由于胰蛋白酶生產工藝的中間工段取樣處于不可控狀態，不宜定量分析，因此我們設計了兩種技術聯用的方法對中間體進行評估。其中SDS-PAGE分析蛋白樣品組成是一種快速且易于操作的方法，常用來分析樣品的組成、純度。通過Image J處理為灰度圖后，可以通過灰度粗略判斷目標條帶的占比[8-12]。而BCA蛋白含量測定法是經典的藥典方法，通過肽鍵還原Cu2+為Cu+，與BCA分子結合產生在562 nm處有紫外吸收的物質，其吸光度與蛋白濃度成線性關系[13]。BCA方法測定的結果是樣品中總蛋白量，并不能區分雜蛋白與目標蛋白。分析以上數據，我們認為總蛋白量結合凝膠電泳的灰度占比結果，兩者乘積可用來代表目標蛋白的實際量。

2.1 凝膠電泳法分析各工段蛋白量

結果顯示，隨著工段推進，樣品中胰蛋白酶量占比逐漸增加，純度逐步提升（圖1）。在25 kDa附近的條帶歸屬于胰蛋白酶，其中工段1產物中大Mr雜蛋白的占比達到了77%；而隨著工序推進到工段產物2時，目標胰蛋白酶的占比提升到54%。工段3、4的結果相近，說明在這兩步生產中主要目的是除鹽而非目標蛋白的提純。經過工段5的操作，胰蛋白酶獲得進一步提純，電泳條帶的灰度分數占比達到了100%（圖1），表明其可在一定程度上監測胰蛋白酶生產過程。為進一步評價該方法的重復性，我們重復采樣4次分析樣品間RSD。結果顯示，不同工段樣品間重復采樣各RSD均小于5%（表1），說明采用凝膠電泳法檢測胰蛋白酶樣品的重復性良好，可滿足對胰蛋白酶生產過程的分析需求。

2.2 BCA法分析各工段蛋白量

根據吸光度-BSA濃度曲線，經過線性擬合得標準曲線回歸方程y=0.523x+0.148 1，進一步通過1.4.2計算得到各工段中的蛋白量（表2）。結果顯示，工段1到工段2過程中蛋白量大幅度下降，工段4和5樣品中的蛋白降低比例超過50%，從中可以監測胰蛋白酶生 產工藝中蛋白質量的變化。
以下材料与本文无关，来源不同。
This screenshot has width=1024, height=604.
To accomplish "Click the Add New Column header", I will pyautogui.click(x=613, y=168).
同時各工段重復采樣樣品的RSD均小于5%（表2），說明BCA方法測定胰蛋白酶工段產物的重復性良好。

2.3 聯合凝膠電泳和BCA法分析各工段蛋白量

結果顯示，各工段樣品及重復樣數據RSD均小于 5%（表3），說明本研究方法的重復性良好。通過兩步工藝間胰蛋白酶量的差值與前一步量的比值計算胰蛋白酶的損耗率（圖2）。
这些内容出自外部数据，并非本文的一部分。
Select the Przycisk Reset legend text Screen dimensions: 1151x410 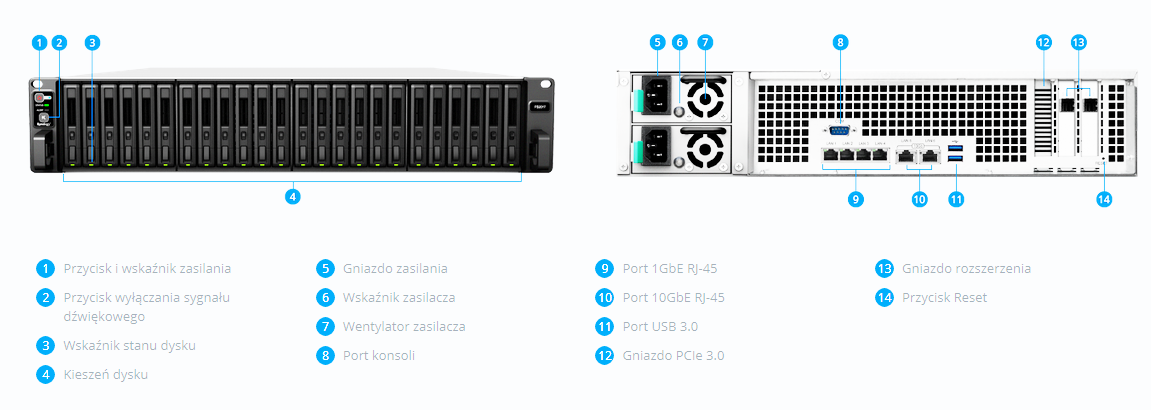click(945, 298)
結合胰蛋白酶純化的生產工藝流程，工段1處理后，雜蛋白被大量除去；工段2、3、4獲取產物后，目標胰蛋白酶存在大量損失。其中，工段4采用了透析袋透析，經過進一步檢測其截留Mr約為40 kDa，大于胰蛋白酶的25 kDa，說明胰蛋白酶在透析過程中可能發生泄漏。工段5獲取的胰蛋白酶為480 g，與實際生產成品結果數據相近（470～510 g），說明本方法可以反應生產實際情況。從其中數據也可看出，工段4出現了更多的胰蛋白酶損失量，值得進一步分析。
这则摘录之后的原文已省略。